Калинин, опустив ниже пенсне, добавил:
- Включить в ответную ноту заявление о том, что беседы Красина ни в коем случае не могут заменить тех переговоров между уполномоченными обоих правительств, о которых говорило Советское правительство,  в двух предыдущих своих нотах и на которых оно настаивает теперь.
- Я,  соглашусь с вами Михаил  Иванович! Сегодня же, пошлём т. Красину телеграмму о том, что ввиду явного стремления английского правительства порвать отношения, он должен сосредоточить все свое внимание на своей прямой задаче ликвидации торгпредства и может входить в сношения с английским правительством только по прямому поручению из Москвы и только в пределах, даваемых Москвою. А вам Максим Максимович, нужно подготовить материалы по дополнительной директиве по переговорам с Англией и согласовать их с товарищем Сталиным.
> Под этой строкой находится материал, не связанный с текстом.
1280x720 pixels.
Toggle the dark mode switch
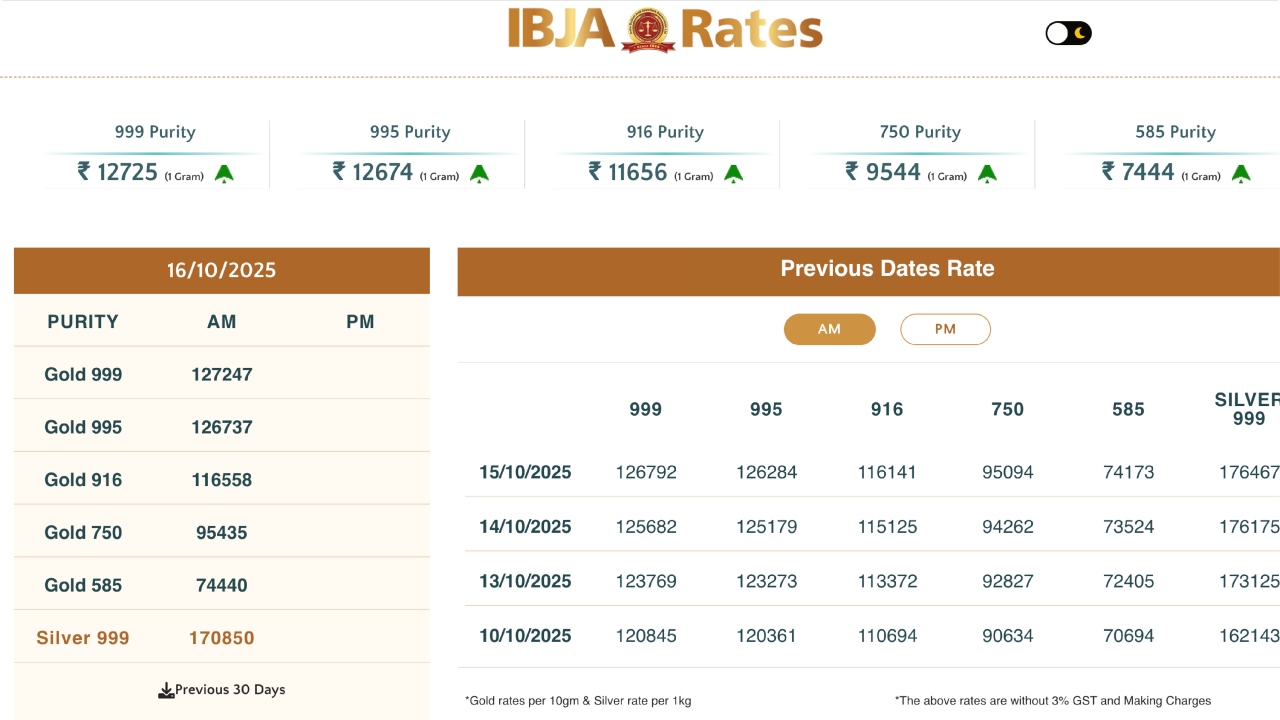(x=1068, y=34)
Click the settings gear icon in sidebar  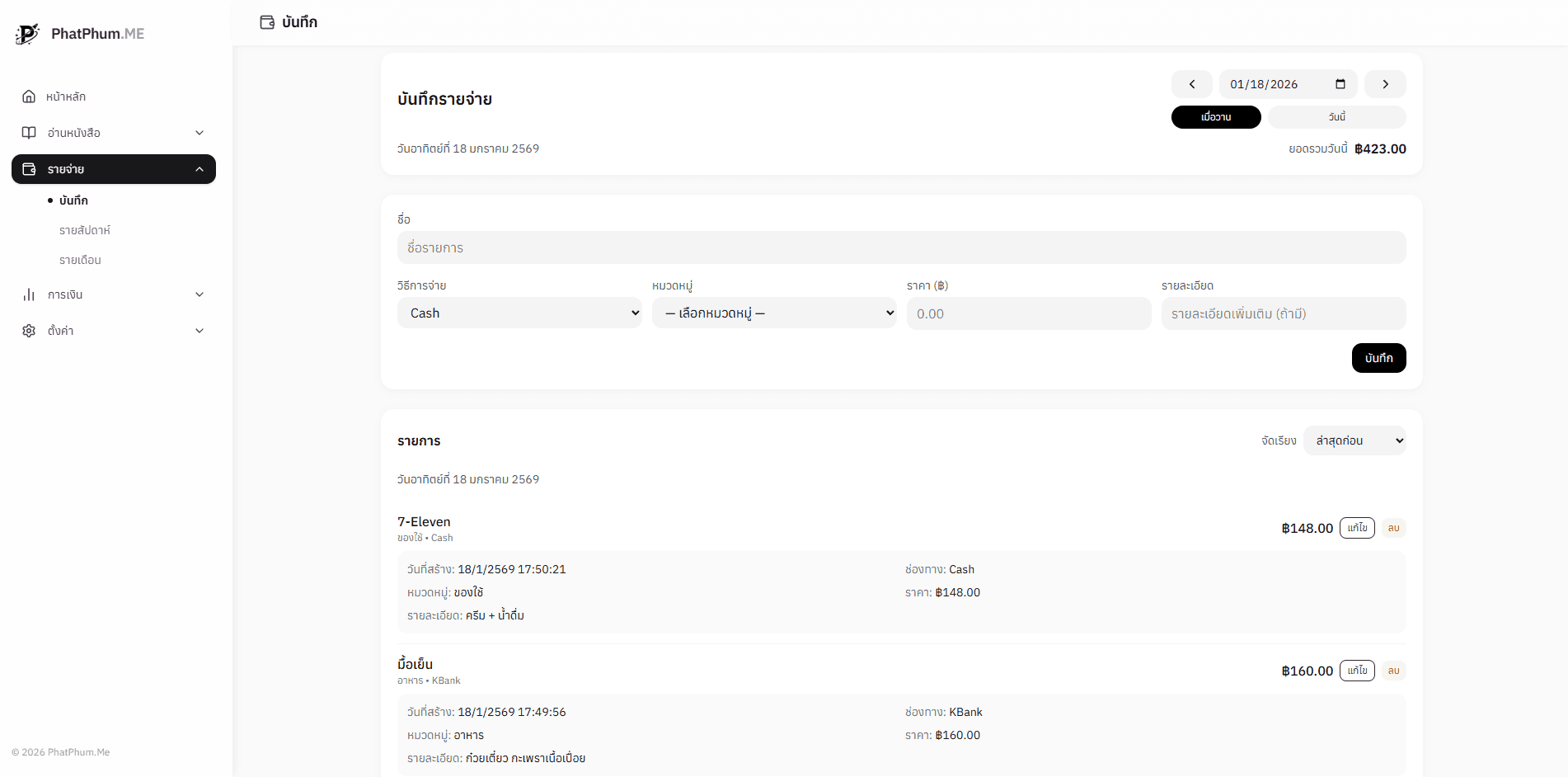29,331
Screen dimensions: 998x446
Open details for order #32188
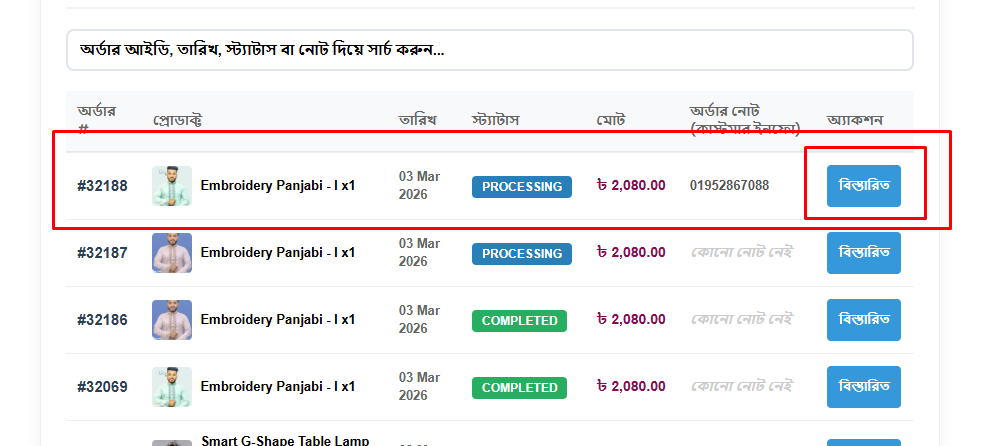click(x=863, y=186)
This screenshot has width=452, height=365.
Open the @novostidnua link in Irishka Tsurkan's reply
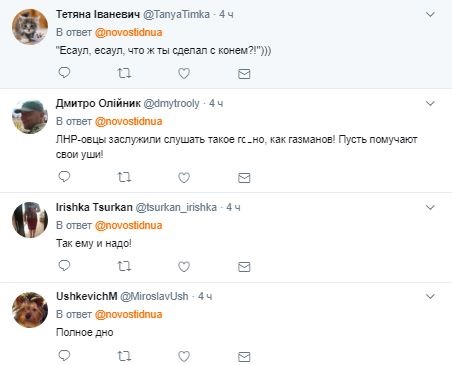point(129,225)
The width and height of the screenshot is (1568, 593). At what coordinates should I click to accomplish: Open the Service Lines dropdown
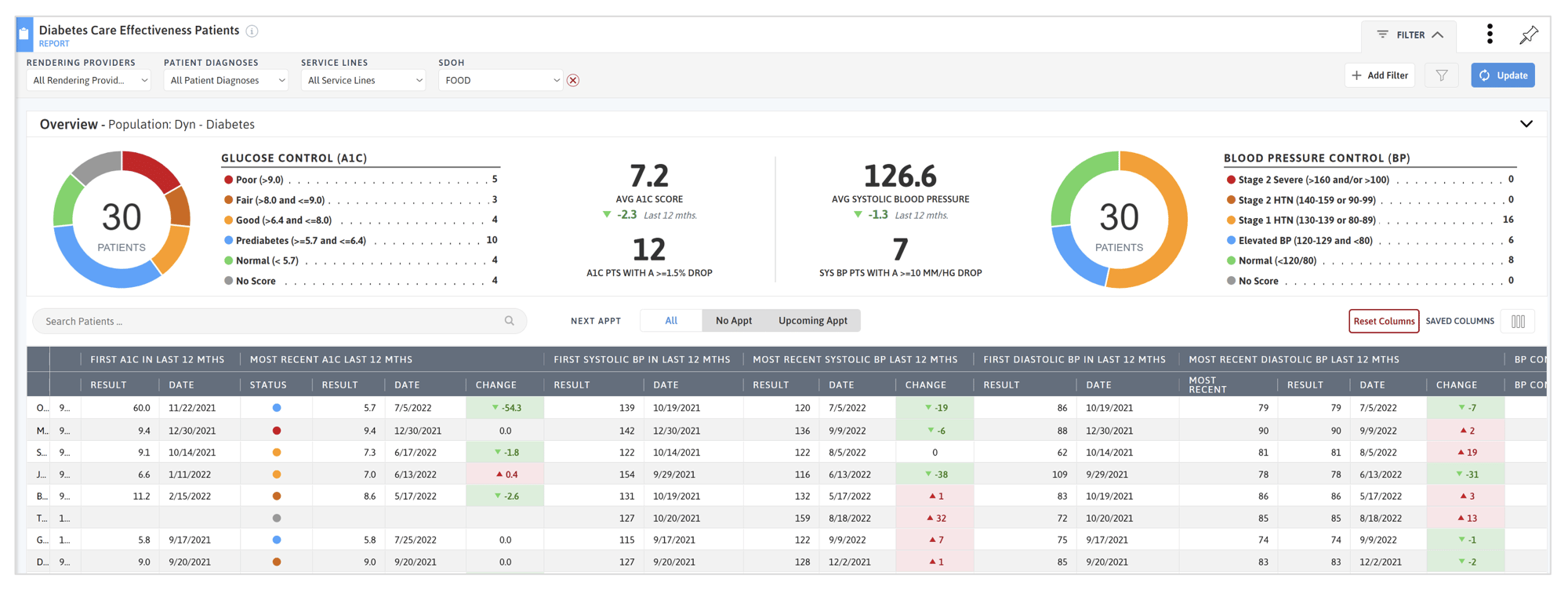point(364,80)
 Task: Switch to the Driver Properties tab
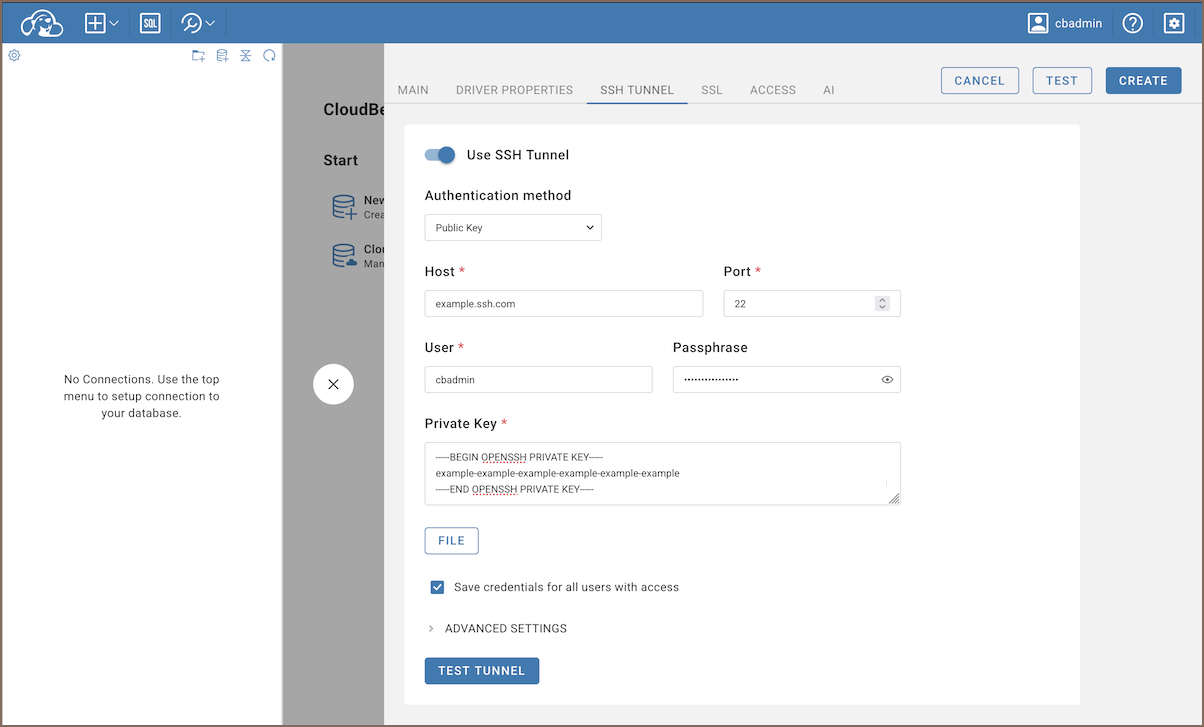point(514,90)
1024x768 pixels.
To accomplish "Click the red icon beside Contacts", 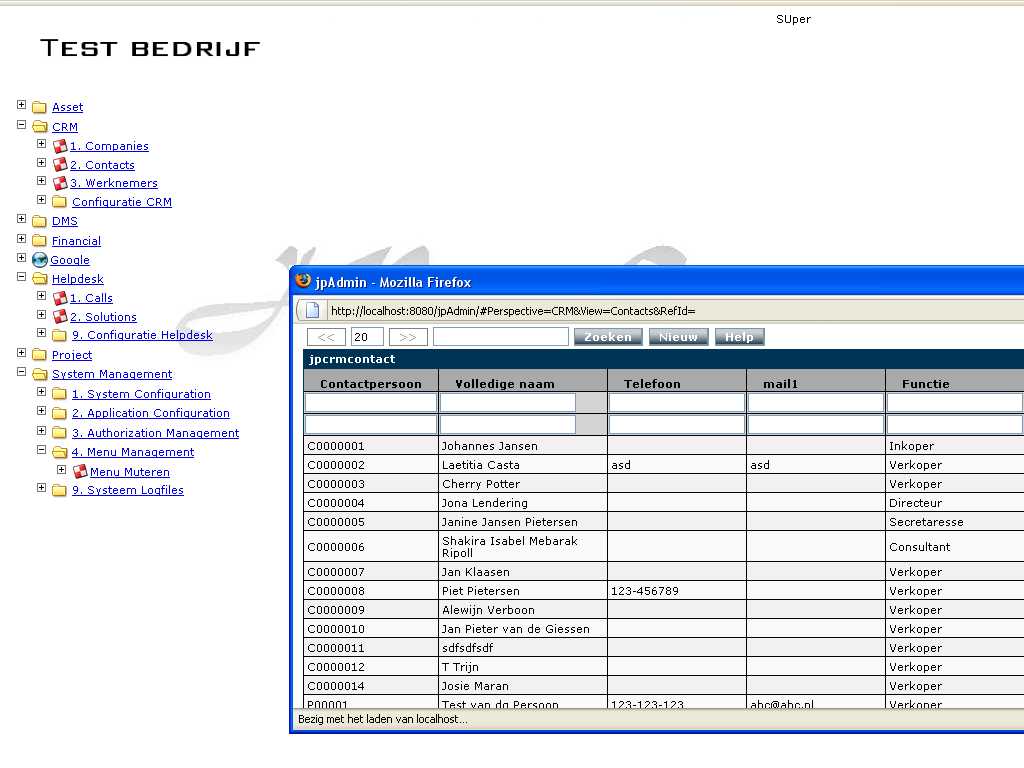I will click(x=60, y=165).
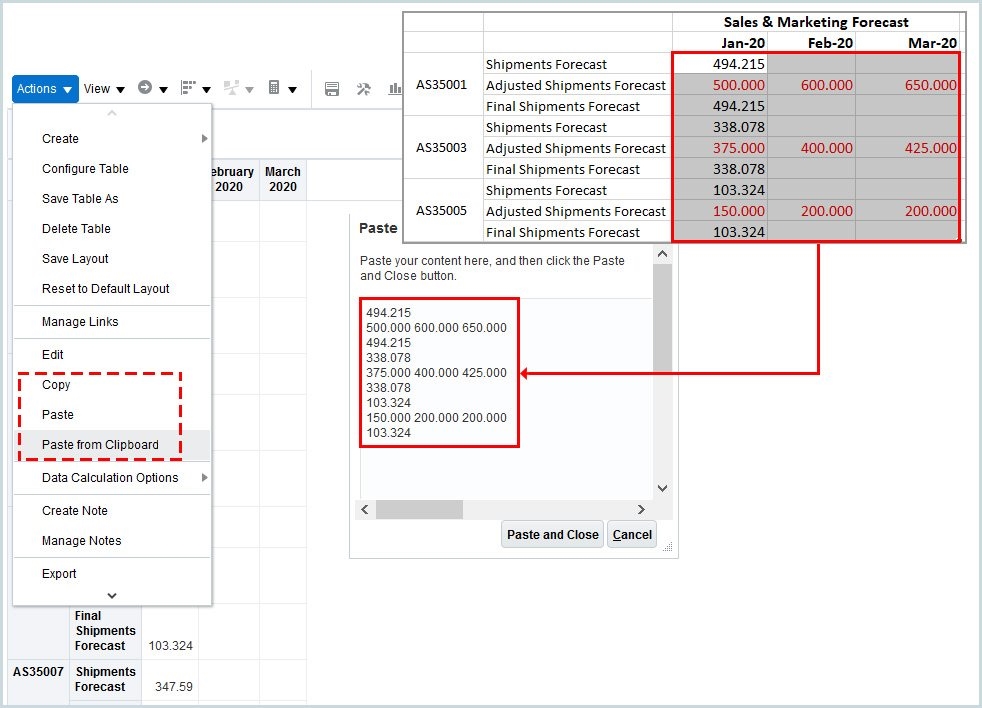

Через неделю на стол Чичерину,  легли два предложения. От Литвинова, перечень вопросов, которые необходимы при переговорах:
1. Предложить делегации немедленно прислать в Москву точные переводы английских законов об облегчении внешней торговли и экспортных кредитов, вместе со всеми поправками, внесенными за последние годы в эти законы, и сообщить подробности латвийского займа. Тем временем делегация ни в коем случае не должна соглашаться на подведение требуемого нами займа под эти законы.
2. Предложить делегации ни в коем случае не приглашать в Москву ни Эркарта, ни других концессионеров, а повести с ними переговоры в момент, который определит делегация, от имени лондонской концессионной комиссии, которой можно послать на помощь кого-либо из Москвы. Главконцесскому необходимо поручить срочно, выработать новые условия соглашения с Эркартом и другими концессионерами.
3. Поручить Главконцесскому в самом срочном порядке, заняться составлением проектов концессионных договоров по тем английским предприятиям, которые ВСНХ предназначены к сдаче в концессии. Проекты должны быть согласованы со всеми ведомствами и одобрены Госпланом и Политбюро, прежде чем они будут предложены концессионерам. Дать на это Главконцесскому сроку три-четыре недели.
4. Предложение т. Красина о затребовании, у английского правительства наших архивов и нужных нам документов по расчетам возражение ни у кого не вызовет, поскольку это осуществимо. Фактически без судебных процессов или частных сделок с царскими чиновниками, у которых документы находятся, добиться этого нельзя будет, административной власти английского правительства для этого недостаточно.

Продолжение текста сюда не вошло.